■ **SET PROBLEM**: Pull out each line in the entries below that contains the string "dimensions". Matches must have the same uppercase and lowercase letters.

■ **ENTRIES**:
# # # # # # #
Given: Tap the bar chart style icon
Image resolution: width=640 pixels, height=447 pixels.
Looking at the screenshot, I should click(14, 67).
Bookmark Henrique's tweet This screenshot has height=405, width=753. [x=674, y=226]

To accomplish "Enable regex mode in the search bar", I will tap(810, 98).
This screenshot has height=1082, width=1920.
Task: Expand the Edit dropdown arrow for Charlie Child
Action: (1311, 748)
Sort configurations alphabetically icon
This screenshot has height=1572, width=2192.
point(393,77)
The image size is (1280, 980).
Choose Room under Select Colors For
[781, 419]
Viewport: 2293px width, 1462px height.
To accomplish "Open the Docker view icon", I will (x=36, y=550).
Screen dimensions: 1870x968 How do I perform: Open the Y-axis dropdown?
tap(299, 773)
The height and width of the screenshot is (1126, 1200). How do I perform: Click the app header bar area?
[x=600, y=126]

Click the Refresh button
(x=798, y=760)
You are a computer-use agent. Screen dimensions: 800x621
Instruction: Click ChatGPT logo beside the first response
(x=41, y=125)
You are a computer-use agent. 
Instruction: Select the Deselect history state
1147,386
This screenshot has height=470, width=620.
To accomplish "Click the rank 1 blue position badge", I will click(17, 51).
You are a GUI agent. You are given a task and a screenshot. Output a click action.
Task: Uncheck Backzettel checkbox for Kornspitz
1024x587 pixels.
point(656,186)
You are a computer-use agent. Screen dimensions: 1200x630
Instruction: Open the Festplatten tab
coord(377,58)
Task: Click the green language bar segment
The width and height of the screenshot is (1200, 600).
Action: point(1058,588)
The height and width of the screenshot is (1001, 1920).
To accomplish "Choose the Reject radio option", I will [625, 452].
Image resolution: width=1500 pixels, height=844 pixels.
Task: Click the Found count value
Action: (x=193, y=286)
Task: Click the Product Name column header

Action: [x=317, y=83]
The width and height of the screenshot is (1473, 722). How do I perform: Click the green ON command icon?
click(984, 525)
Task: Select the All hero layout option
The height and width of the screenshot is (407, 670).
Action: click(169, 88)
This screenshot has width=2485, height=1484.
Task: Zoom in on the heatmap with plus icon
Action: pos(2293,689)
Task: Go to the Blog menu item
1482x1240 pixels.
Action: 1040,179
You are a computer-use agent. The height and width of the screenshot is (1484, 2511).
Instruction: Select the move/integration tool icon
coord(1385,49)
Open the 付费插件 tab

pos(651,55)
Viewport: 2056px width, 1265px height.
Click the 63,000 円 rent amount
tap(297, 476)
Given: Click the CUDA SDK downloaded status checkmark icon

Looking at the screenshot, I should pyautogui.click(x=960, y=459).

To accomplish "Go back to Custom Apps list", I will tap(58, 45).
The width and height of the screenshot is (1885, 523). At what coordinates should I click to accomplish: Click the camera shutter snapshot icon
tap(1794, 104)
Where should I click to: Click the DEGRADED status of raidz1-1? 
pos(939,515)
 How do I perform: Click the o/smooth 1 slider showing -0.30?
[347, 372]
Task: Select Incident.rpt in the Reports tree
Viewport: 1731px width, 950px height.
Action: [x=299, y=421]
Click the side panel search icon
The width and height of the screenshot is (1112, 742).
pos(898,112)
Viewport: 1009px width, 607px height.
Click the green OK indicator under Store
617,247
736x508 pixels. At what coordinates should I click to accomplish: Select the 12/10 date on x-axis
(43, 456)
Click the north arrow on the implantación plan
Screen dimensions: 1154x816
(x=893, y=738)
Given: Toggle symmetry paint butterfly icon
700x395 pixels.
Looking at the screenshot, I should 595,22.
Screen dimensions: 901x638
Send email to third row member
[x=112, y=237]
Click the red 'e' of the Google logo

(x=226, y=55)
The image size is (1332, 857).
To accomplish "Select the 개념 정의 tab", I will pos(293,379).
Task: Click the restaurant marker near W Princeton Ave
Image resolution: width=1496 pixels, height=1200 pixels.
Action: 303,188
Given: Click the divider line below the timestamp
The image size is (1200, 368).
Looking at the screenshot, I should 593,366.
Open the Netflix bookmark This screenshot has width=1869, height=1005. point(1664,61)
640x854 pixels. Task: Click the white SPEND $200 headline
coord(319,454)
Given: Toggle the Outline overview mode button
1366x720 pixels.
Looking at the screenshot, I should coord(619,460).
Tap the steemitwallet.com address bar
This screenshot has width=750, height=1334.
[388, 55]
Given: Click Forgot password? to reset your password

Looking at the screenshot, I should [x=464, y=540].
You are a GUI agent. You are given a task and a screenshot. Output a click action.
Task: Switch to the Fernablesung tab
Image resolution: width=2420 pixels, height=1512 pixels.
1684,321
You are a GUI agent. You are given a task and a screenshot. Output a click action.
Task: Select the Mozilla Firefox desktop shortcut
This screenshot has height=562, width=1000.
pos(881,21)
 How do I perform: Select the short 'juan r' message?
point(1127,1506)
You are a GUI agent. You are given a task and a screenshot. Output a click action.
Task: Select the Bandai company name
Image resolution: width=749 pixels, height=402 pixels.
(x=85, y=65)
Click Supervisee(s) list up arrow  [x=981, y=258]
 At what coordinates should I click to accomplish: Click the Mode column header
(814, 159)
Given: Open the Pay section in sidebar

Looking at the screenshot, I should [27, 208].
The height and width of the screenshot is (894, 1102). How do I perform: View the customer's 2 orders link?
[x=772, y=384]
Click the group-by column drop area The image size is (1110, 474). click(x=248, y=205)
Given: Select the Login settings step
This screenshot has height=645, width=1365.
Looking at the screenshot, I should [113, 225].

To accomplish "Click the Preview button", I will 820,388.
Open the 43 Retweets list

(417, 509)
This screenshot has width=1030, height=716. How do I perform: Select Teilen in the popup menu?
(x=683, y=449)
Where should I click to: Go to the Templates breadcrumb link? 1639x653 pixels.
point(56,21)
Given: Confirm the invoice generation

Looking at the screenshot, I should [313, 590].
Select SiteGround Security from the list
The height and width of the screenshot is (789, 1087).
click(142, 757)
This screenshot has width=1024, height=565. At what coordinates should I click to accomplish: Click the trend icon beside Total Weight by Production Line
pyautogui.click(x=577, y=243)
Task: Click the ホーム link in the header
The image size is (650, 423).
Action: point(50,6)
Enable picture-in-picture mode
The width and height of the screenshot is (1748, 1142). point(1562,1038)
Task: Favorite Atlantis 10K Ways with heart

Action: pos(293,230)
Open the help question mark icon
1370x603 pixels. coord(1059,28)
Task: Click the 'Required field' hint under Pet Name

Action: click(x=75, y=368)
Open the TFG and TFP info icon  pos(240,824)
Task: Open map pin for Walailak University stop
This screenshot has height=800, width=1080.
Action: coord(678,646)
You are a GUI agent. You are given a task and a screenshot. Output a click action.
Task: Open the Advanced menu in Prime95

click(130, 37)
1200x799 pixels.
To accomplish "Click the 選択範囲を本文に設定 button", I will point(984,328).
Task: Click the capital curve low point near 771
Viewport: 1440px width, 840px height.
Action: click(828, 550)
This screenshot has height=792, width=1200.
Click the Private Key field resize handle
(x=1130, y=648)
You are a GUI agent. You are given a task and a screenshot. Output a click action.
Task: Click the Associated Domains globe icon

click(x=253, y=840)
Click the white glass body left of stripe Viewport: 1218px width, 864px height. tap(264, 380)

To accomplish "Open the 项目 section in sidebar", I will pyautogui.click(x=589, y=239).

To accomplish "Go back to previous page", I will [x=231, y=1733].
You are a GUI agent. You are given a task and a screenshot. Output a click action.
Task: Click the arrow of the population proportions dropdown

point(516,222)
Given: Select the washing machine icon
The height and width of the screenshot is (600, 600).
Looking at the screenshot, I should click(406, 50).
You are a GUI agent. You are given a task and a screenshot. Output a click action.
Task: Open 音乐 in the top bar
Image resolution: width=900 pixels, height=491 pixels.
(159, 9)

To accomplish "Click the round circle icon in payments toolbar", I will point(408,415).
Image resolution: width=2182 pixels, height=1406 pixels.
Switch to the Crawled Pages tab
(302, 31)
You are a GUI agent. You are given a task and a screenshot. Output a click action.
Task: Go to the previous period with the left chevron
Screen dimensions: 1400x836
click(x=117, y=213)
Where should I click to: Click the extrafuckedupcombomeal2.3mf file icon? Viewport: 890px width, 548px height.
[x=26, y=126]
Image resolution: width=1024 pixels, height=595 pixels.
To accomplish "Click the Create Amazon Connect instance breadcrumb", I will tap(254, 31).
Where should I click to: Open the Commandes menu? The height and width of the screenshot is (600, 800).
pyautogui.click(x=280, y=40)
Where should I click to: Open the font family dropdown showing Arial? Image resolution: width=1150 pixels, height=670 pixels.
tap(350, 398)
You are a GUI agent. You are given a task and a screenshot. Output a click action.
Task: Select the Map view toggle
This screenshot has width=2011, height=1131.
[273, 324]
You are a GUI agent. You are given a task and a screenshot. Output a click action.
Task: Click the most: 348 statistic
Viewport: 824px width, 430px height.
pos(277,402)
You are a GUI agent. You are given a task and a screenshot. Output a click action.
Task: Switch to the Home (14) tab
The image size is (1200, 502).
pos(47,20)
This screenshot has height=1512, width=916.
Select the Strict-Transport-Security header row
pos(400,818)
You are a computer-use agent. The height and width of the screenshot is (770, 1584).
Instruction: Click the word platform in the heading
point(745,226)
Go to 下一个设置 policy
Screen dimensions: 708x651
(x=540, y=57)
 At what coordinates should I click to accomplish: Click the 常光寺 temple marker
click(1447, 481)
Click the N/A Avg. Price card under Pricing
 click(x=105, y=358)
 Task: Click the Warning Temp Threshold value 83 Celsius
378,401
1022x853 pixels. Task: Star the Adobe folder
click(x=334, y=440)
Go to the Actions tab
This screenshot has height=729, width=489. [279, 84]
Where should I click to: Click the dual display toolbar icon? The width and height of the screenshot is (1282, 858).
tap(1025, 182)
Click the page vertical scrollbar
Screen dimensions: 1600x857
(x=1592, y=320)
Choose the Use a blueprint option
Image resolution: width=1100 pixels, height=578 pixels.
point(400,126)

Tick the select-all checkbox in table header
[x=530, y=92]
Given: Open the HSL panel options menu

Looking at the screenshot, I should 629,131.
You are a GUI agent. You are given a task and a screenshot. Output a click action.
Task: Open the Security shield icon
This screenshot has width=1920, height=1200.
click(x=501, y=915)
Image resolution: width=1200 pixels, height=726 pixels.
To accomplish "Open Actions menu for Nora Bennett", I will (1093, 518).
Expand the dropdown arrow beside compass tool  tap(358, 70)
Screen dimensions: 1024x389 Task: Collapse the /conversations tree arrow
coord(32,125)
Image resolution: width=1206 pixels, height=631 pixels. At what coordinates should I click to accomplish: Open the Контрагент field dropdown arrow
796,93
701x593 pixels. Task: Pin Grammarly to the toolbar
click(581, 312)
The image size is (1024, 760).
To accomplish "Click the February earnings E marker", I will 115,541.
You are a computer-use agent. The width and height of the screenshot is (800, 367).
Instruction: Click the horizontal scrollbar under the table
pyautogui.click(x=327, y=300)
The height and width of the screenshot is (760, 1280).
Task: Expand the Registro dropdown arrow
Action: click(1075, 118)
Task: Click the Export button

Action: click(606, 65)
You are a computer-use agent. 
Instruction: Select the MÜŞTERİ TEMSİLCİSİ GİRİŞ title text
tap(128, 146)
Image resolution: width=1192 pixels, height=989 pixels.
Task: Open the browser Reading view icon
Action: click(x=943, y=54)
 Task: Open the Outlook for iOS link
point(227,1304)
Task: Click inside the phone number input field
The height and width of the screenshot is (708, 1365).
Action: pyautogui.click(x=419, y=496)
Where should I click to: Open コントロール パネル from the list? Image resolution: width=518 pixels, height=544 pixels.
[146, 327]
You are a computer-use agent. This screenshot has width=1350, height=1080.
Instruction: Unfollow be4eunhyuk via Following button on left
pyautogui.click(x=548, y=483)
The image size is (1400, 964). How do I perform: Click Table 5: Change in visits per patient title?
# # # # # # #
■ **RESULT FOR THIS TASK**:
Screen dimensions: 1870x968 How do I perform: Open the Y-axis dropdown?
You are a computer-use agent. Screen dimensions: 800x621
You are a computer-use agent. Screen dimensions: 1200x630
Screen dimensions: 1154x816
Screen dimensions: 901x638
Screen dimensions: 1400x836
Screen dimensions: 708x651
Screen dimensions: 1600x857
Screen dimensions: 1024x389 Task: Collapse the /conversations tree arrow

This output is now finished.